I like to think if it as connected to potential in the way described below, but transmitting or otherwise erasing it might be called kinetic energy. The one thing for sure is that there is a minimal entropy generated when a bit is erased.
Landauer's principle says at least kT ln(2) energy must be lost as heat when a bit is erased. At least k ln(2) entropy is generated when 1 bit is erased. It seems to me that a perfectly efficient (minimal) information storage system is holding this energy as a potential energy in chemical bonds. So I vote for "potential" energy. The maximum "shannon" informational bits a physical system holds is its physical entropy divided by ln(2).
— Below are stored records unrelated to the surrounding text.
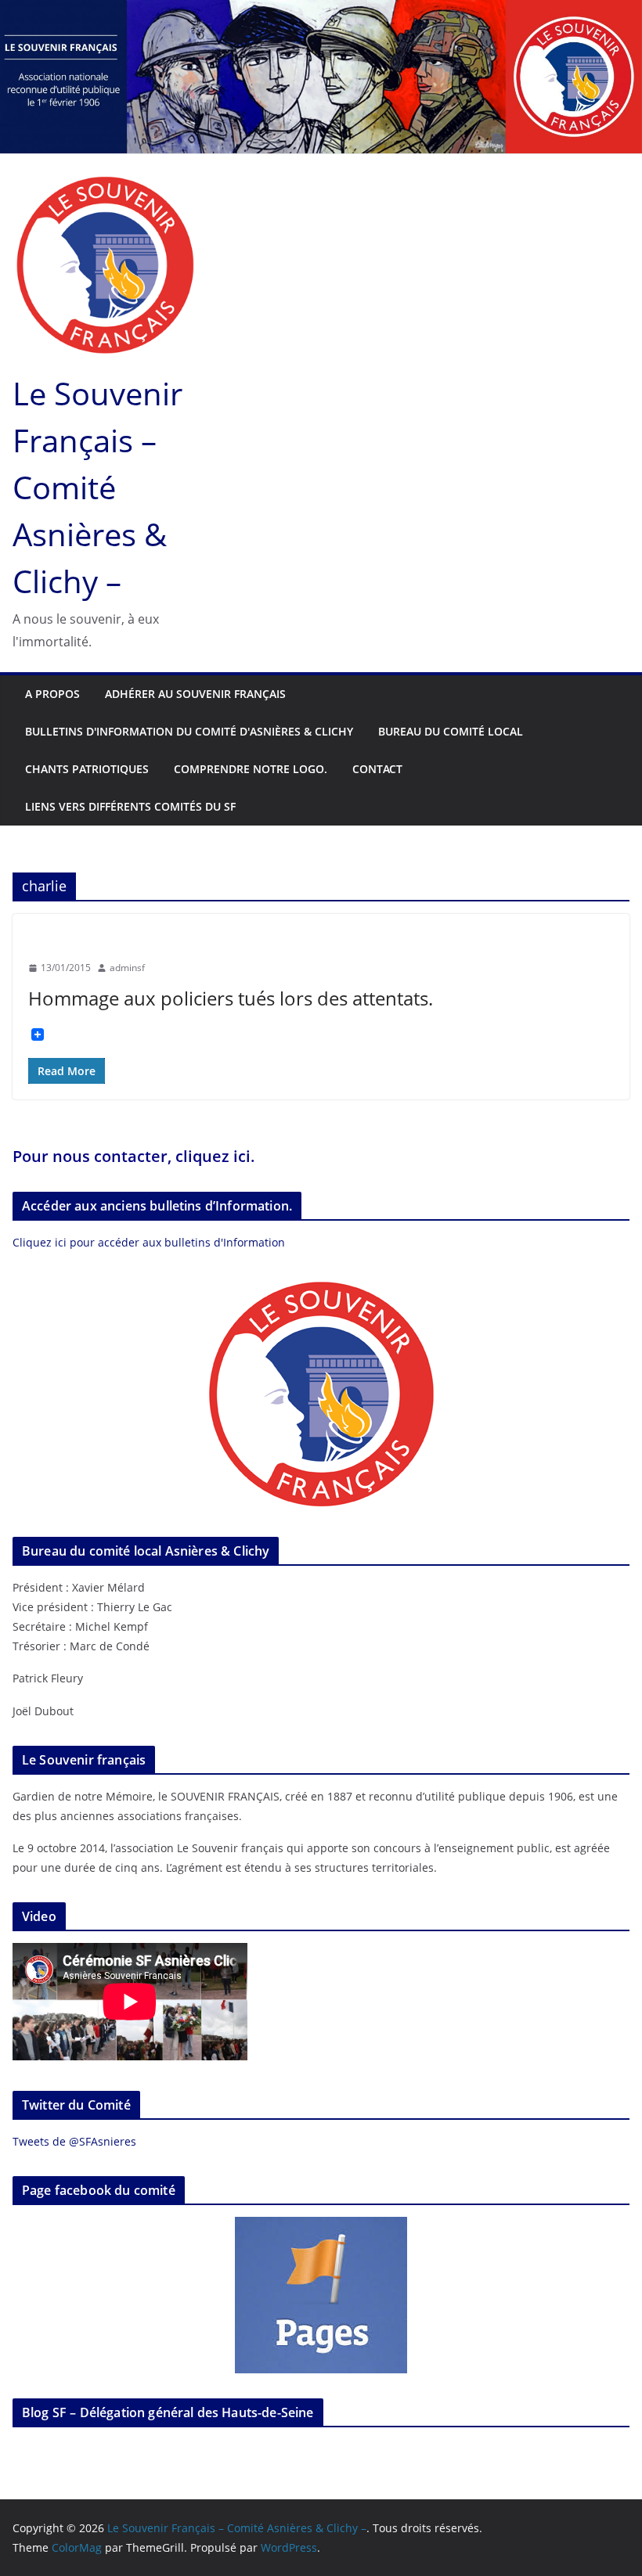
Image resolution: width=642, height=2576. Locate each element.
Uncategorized (66, 939)
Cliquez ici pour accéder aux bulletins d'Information (149, 1242)
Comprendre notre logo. (250, 768)
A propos (52, 693)
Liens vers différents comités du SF (130, 806)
Divide the entropy by ln(2) to get the minimal number of informational bits someone would need to convey to you to get the exact state of the system.
The energy of kT ln(2) is barely equal to the breaking of a van der waals force at room temperature, so it's not a very stable bit. I believe it has only a 50.0001% chance of not being broken by a single thermal collision. Stronger storage bits increase the probability that the data is accurate. So I believe there might be some error in what I'm saying, but I am not in a position to overide Landuaer's exact statement.
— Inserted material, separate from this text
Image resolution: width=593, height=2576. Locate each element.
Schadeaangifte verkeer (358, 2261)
k is boltzman's constant which is in units of energy per temperature. However, temperature is an exact measure of kinetic energy that has an exact distribution. In other words, it is a mistake to think temperature is fundamentally different from kinetic energy. So entropy is unitless (nits) which can be seen more directly in the more fundamental equations for entropy. Divide nits by ln(2) to convert to bits. Entropy is really and truly a measure of "disorder" in an informational sense.
I want to correct the premise. The principle of least action (the stable expression of the principle of stationary action**) states the average kinetic energy minus the average potential energy over any time period will be minimized (this exact, see Feynman's red books), which means mechanics prefers potential energy over kinetic energy. In separate systems, the bias against kinetic energies that would move "contrary" to each other implies a bias against heat and therefore entropy generation. Higher potential energy implies less entropy especially since the highest available bonds provides a cieling on what bonds will be used, which means copies of the highest energy bonds. Copies means less entropy, all other things equal. This might provide a physical bias for evolution.
More directly, Feynman mentioned least action's "cousins" that minimize heat and entropy generation. He stated he was not able to find the quantum mechanics equivalents. This does not mean entropy is reduced, but that there is a bias against it being created in the first place. It is a lot lower than if you are only aware of Newton's Law that erringly treats friction as a fundamental force (again, from Feynman).
** In the presence of tempreatures and QM, how can maximal action be stable? Is there real example instead of theoretical examples?